INSTRUCTIONS FOR THE TASK -> Would you write out each line of the material below exactly, skipping every picture?

DATASET ->
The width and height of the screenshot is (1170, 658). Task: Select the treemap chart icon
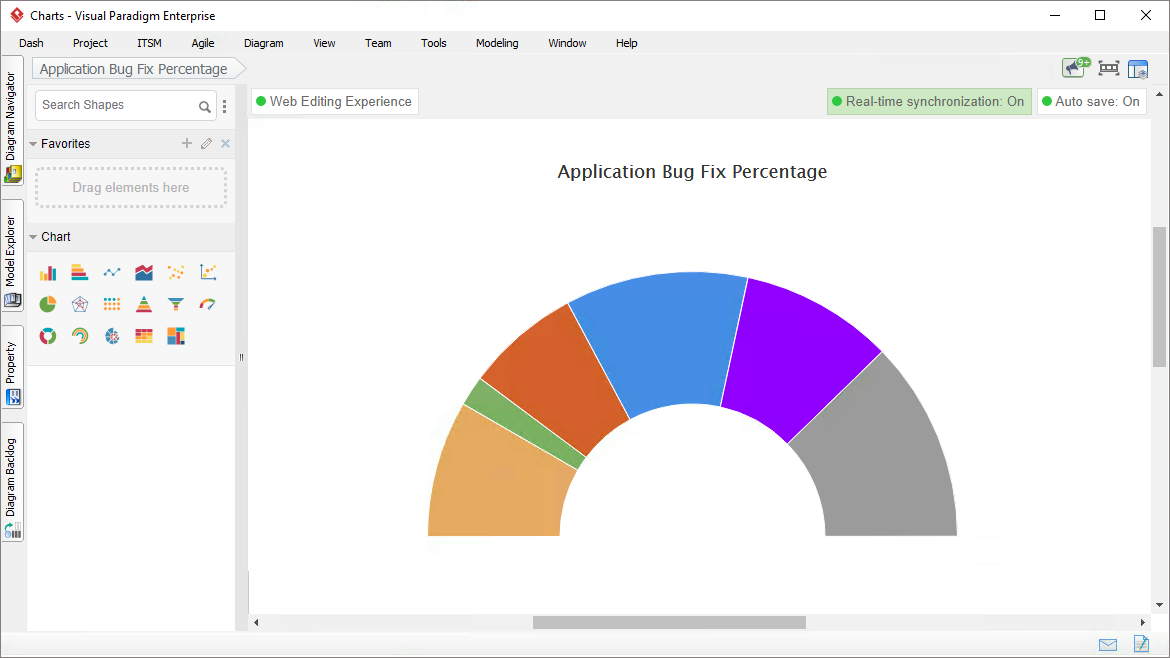pyautogui.click(x=176, y=336)
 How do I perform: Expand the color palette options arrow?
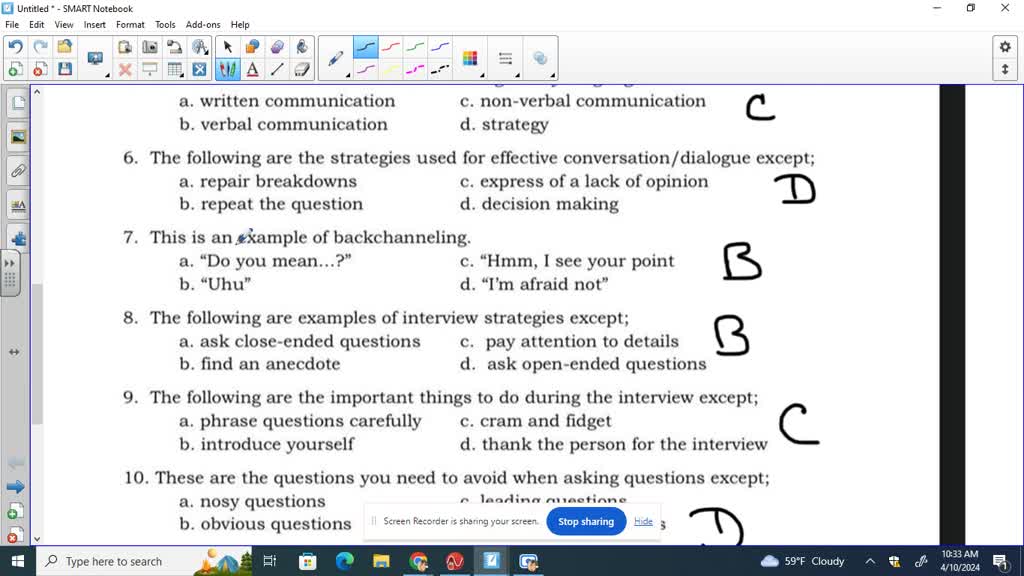pos(484,74)
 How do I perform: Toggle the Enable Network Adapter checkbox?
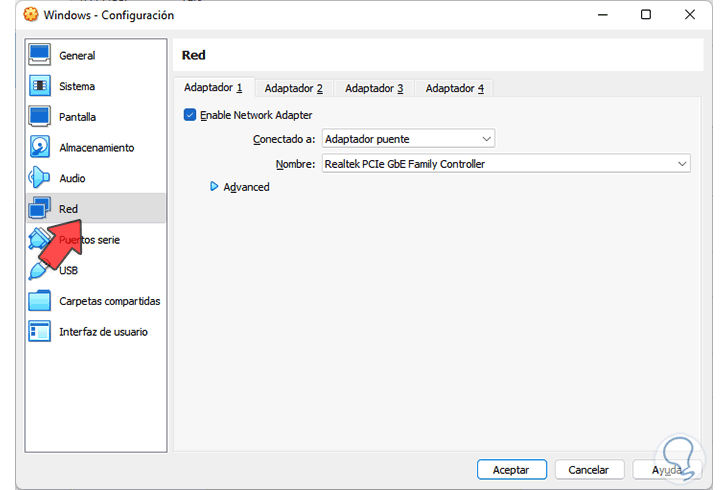[x=190, y=115]
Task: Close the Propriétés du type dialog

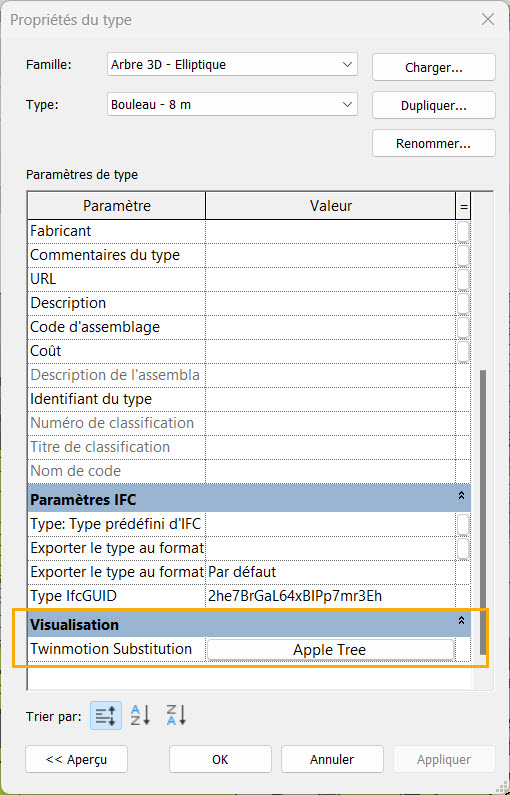Action: (x=488, y=20)
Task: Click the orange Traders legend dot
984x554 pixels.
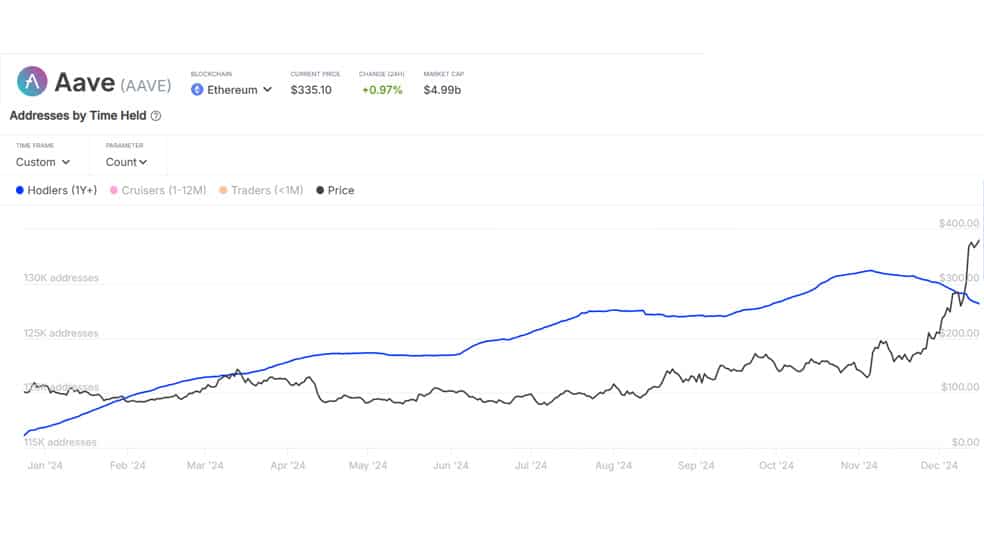Action: pyautogui.click(x=223, y=190)
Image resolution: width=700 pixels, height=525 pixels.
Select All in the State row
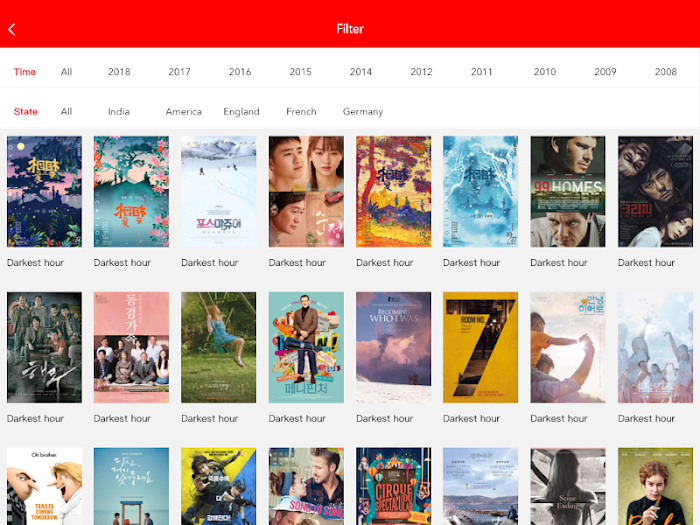point(67,112)
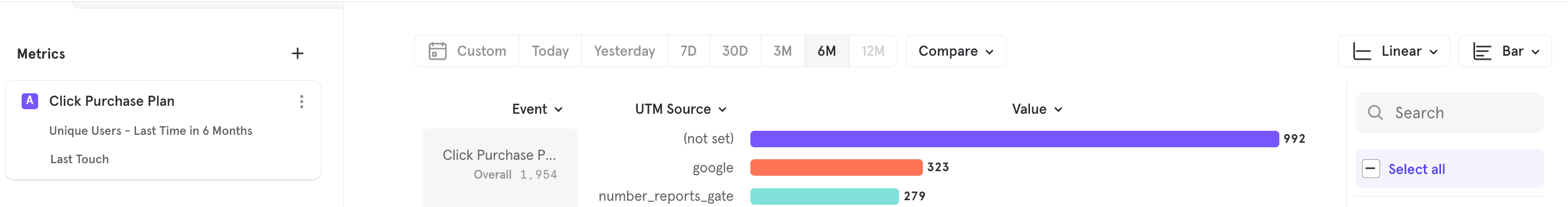Click the purple A metric badge
The width and height of the screenshot is (1568, 207).
coord(30,101)
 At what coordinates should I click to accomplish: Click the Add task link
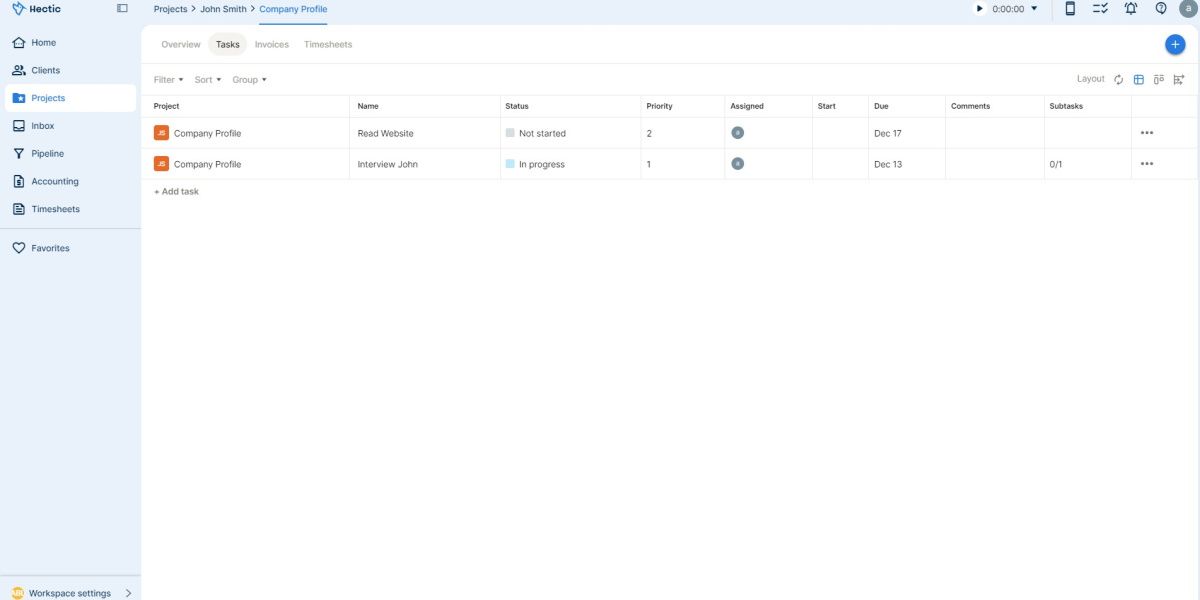click(x=176, y=192)
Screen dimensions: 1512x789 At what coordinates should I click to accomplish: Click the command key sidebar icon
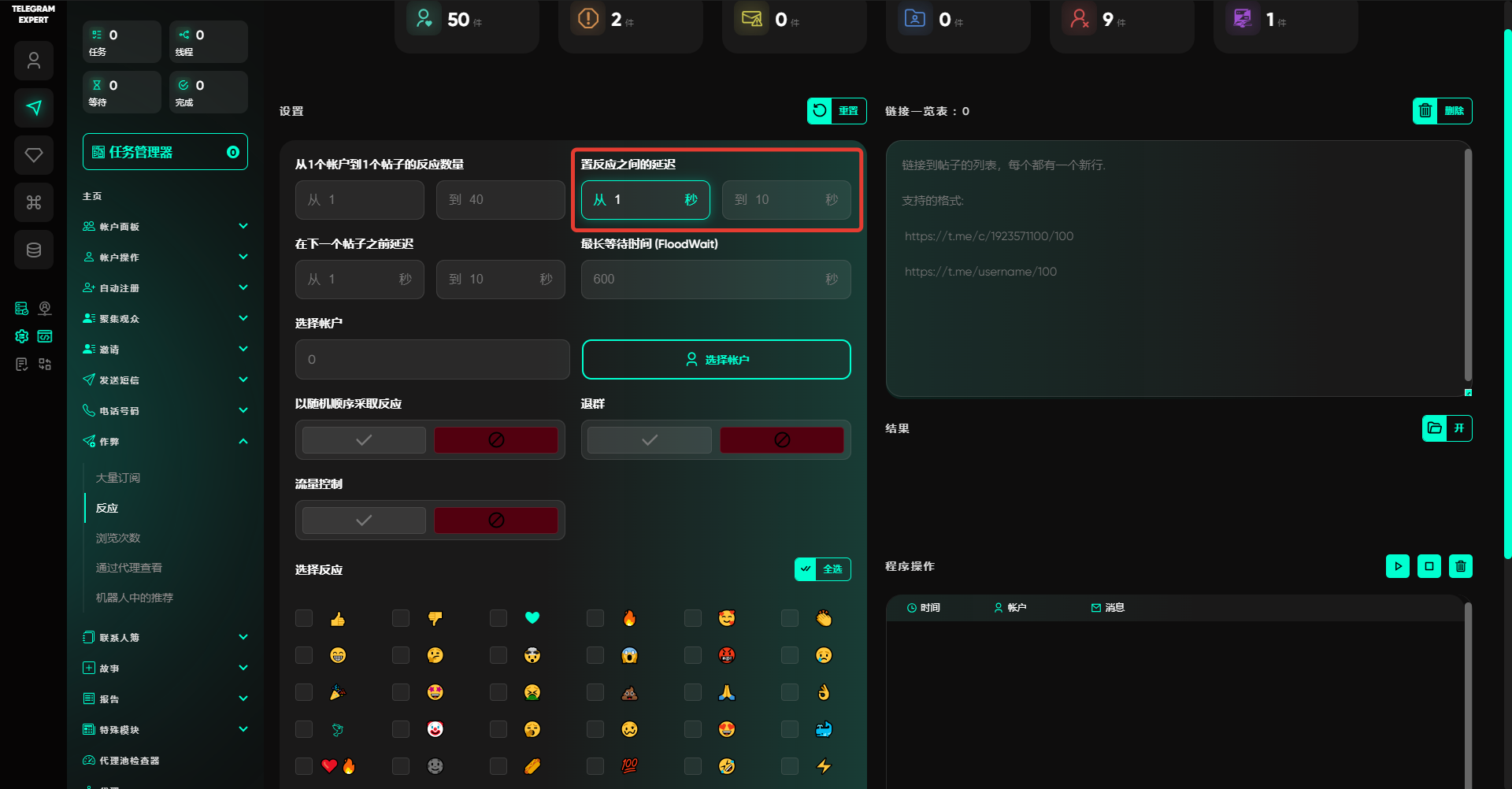[x=34, y=202]
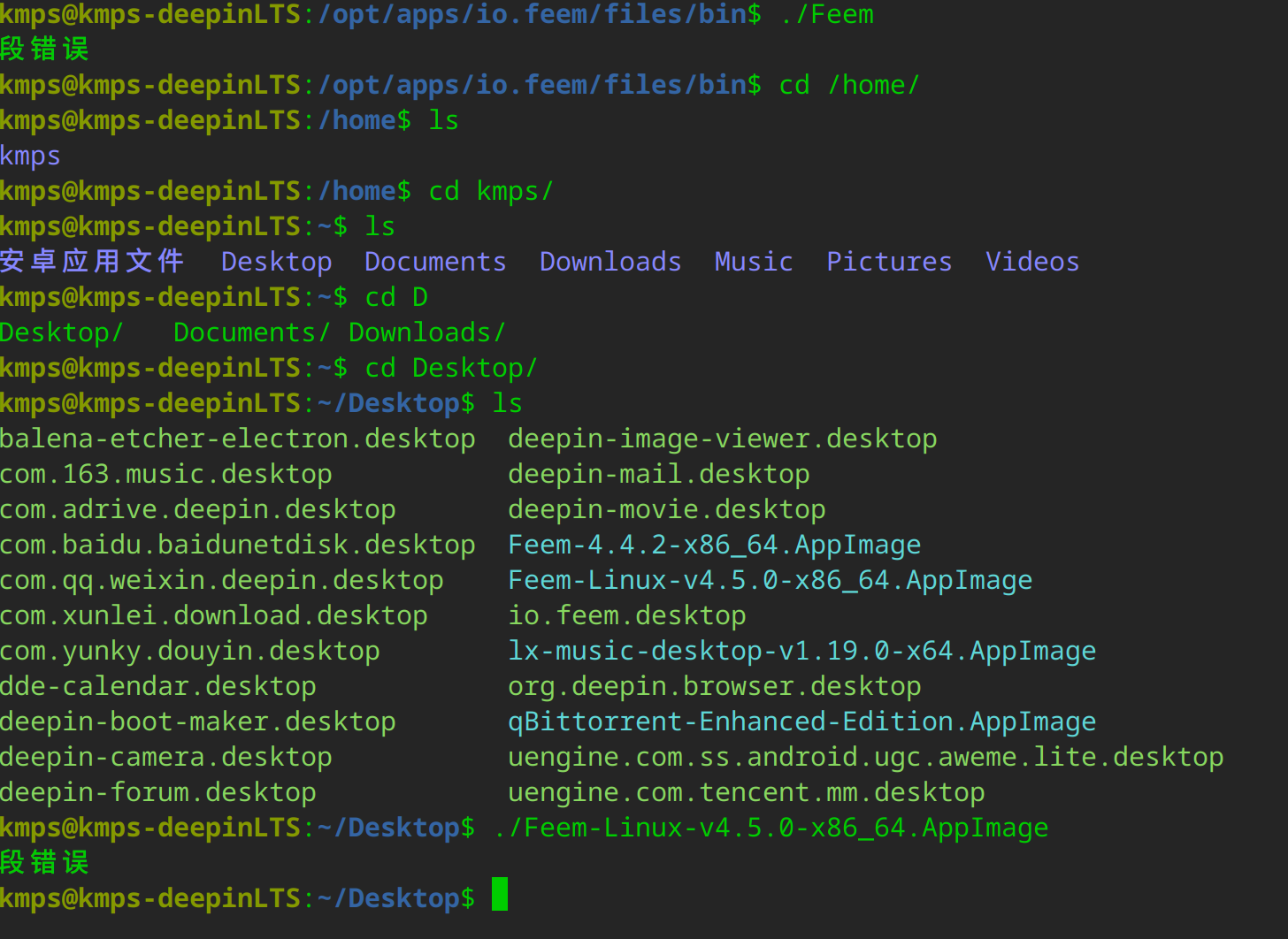This screenshot has width=1288, height=939.
Task: Click the 安卓应用文件 directory name
Action: coord(92,262)
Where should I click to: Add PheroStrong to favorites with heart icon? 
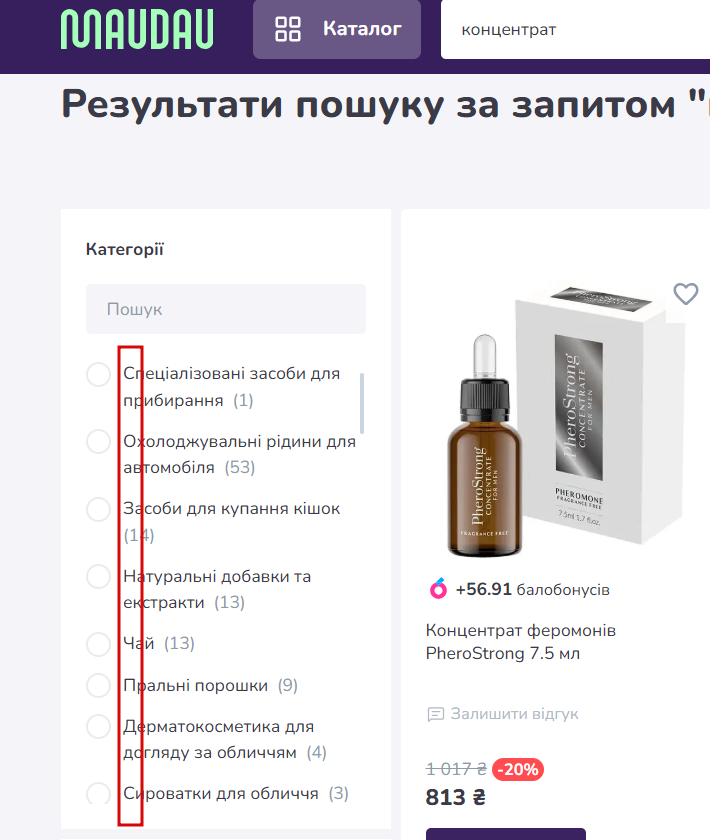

TASK SOLUTION ->
The width and height of the screenshot is (1170, 658). Task: Select the treemap chart icon
pyautogui.click(x=176, y=336)
 How do I perform: Expand the color palette options arrow?
pos(484,74)
 How do I perform: Toggle the Enable Network Adapter checkbox?
[x=190, y=115]
Task: Close the Propriétés du type dialog

Action: (x=488, y=20)
Task: Click the orange Traders legend dot
984x554 pixels.
Action: pyautogui.click(x=223, y=190)
Image resolution: width=700 pixels, height=525 pixels.
Select All in the State row
point(67,112)
Click the purple A metric badge
The width and height of the screenshot is (1568, 207).
coord(30,101)
 At what coordinates should I click to accomplish: Click the Add task link
click(x=176, y=192)
Screen dimensions: 1512x789 At what coordinates should I click to accomplish: Click the command key sidebar icon
[x=34, y=202]
This screenshot has width=1288, height=939.
Task: Click the 安卓应用文件 directory name
Action: coord(92,262)
Where should I click to: Add PheroStrong to favorites with heart icon? 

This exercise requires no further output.